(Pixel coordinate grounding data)
——
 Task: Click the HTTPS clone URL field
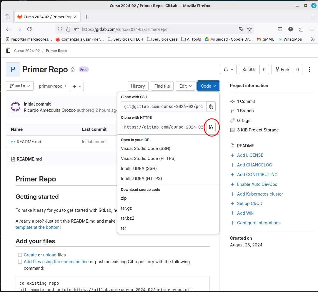pos(163,127)
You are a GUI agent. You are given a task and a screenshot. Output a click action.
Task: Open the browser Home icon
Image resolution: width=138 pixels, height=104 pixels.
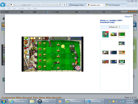[x=129, y=5]
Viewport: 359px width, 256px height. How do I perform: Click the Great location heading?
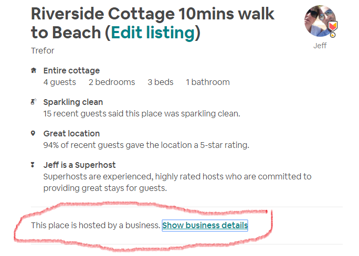pyautogui.click(x=71, y=133)
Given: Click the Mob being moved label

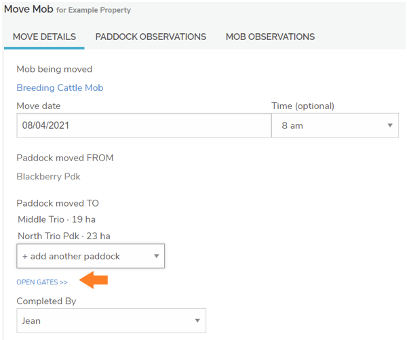Looking at the screenshot, I should [x=54, y=69].
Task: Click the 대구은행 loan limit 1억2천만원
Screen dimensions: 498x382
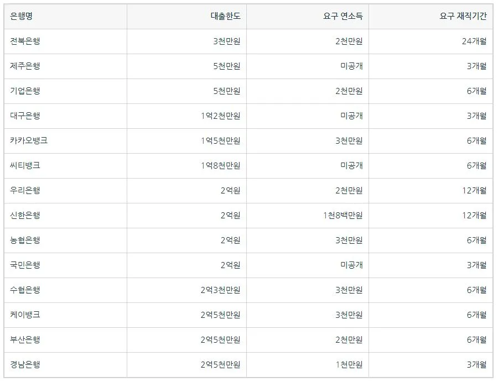Action: click(220, 116)
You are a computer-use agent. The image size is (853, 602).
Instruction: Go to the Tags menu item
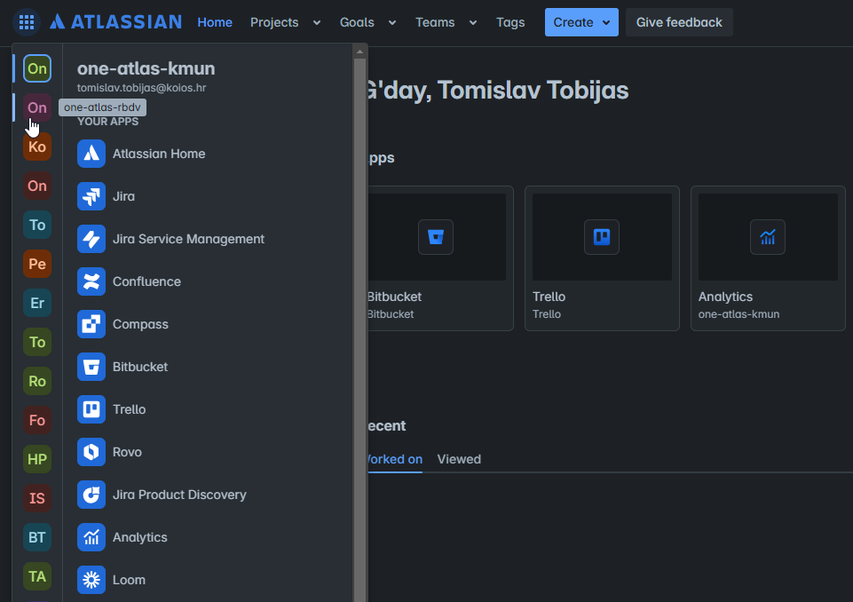pyautogui.click(x=510, y=22)
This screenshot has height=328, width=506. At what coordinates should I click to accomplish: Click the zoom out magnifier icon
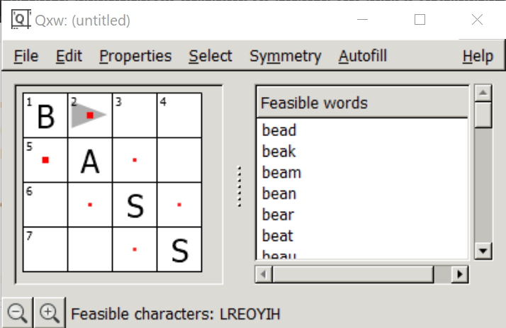coord(18,313)
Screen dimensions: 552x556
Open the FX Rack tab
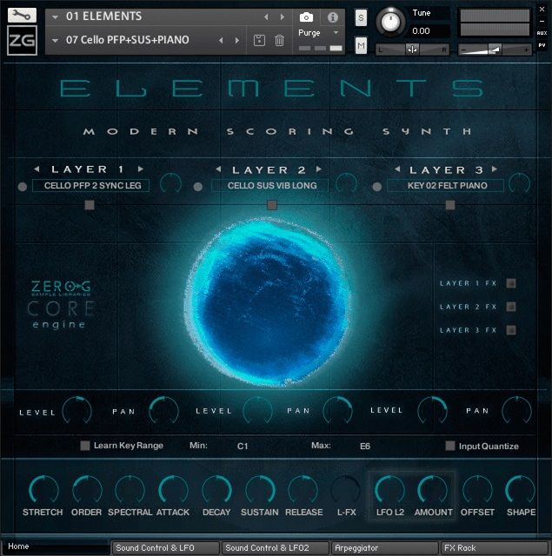click(493, 548)
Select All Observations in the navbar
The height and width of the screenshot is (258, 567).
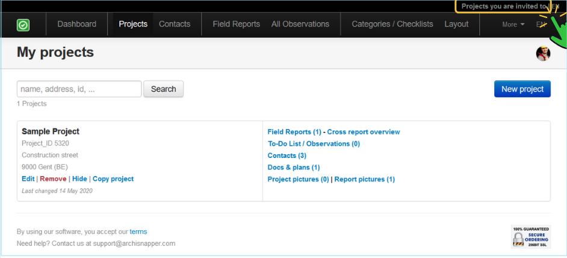(x=300, y=24)
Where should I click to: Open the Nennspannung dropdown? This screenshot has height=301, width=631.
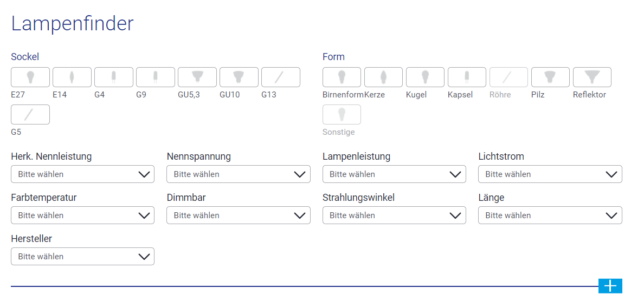click(238, 174)
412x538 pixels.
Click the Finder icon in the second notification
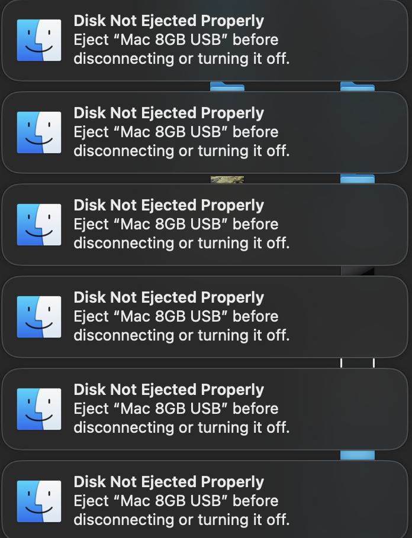pyautogui.click(x=39, y=132)
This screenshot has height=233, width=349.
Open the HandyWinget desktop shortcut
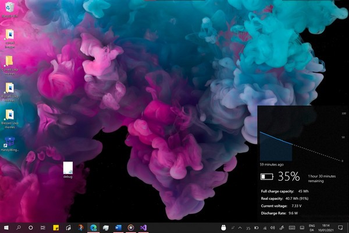[x=9, y=143]
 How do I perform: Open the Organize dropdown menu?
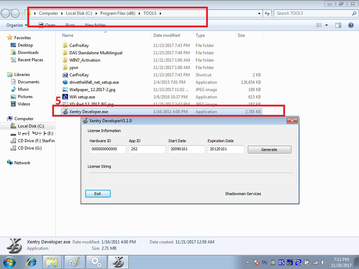(x=17, y=25)
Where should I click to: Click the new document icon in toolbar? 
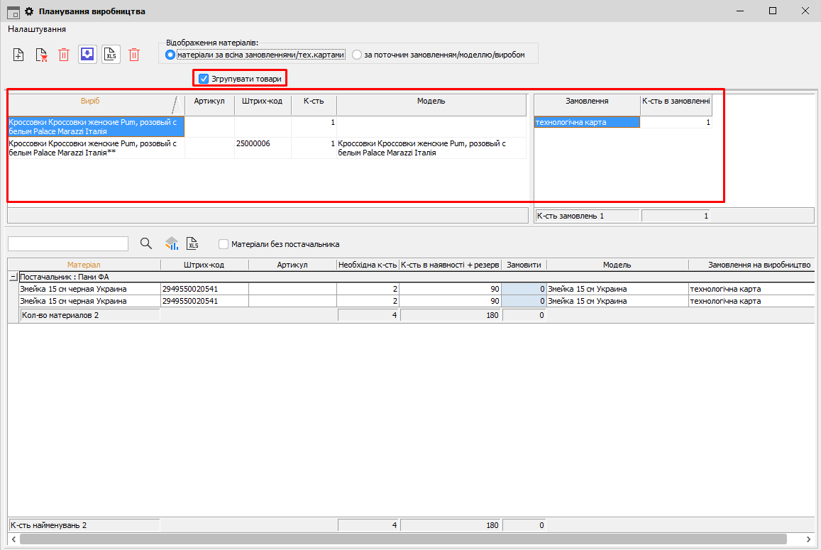(x=19, y=55)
——
# [Task item]
Your reply must reproduce all of the entries exactly and contain no pictures.

# [Response for this exercise]
 Task: Click the HTTPS clone URL field
pos(163,127)
You are a GUI agent. You are given a task and a screenshot. Output a click action.
Task: Open the browser Home icon
Image resolution: width=138 pixels, height=104 pixels.
[x=129, y=5]
Viewport: 359px width, 256px height. How do I perform: Click the Great location heading?
pyautogui.click(x=71, y=133)
Given: Click the Mob being moved label

Looking at the screenshot, I should [x=54, y=69].
Task: Click the 대구은행 loan limit 1억2천만원
Screen dimensions: 498x382
Action: click(220, 116)
You are a computer-use agent. The image size is (853, 602).
Instruction: Go to the Tags menu item
pyautogui.click(x=510, y=22)
This screenshot has height=328, width=506. At what coordinates should I click to accomplish: Click the zoom out magnifier icon
coord(18,313)
Screen dimensions: 552x556
Open the FX Rack tab
click(493, 548)
Select All Observations in the navbar
The height and width of the screenshot is (258, 567).
(x=300, y=24)
Where should I click to: Open the Nennspannung dropdown? This screenshot has height=301, width=631.
click(238, 174)
412x538 pixels.
Click the Finder icon in the second notification
pyautogui.click(x=39, y=132)
This screenshot has height=233, width=349.
Open the HandyWinget desktop shortcut
[x=9, y=143]
 How do I perform: Open the Organize dropdown menu?
(x=17, y=25)
Where should I click to: Click the new document icon in toolbar? 
(x=19, y=55)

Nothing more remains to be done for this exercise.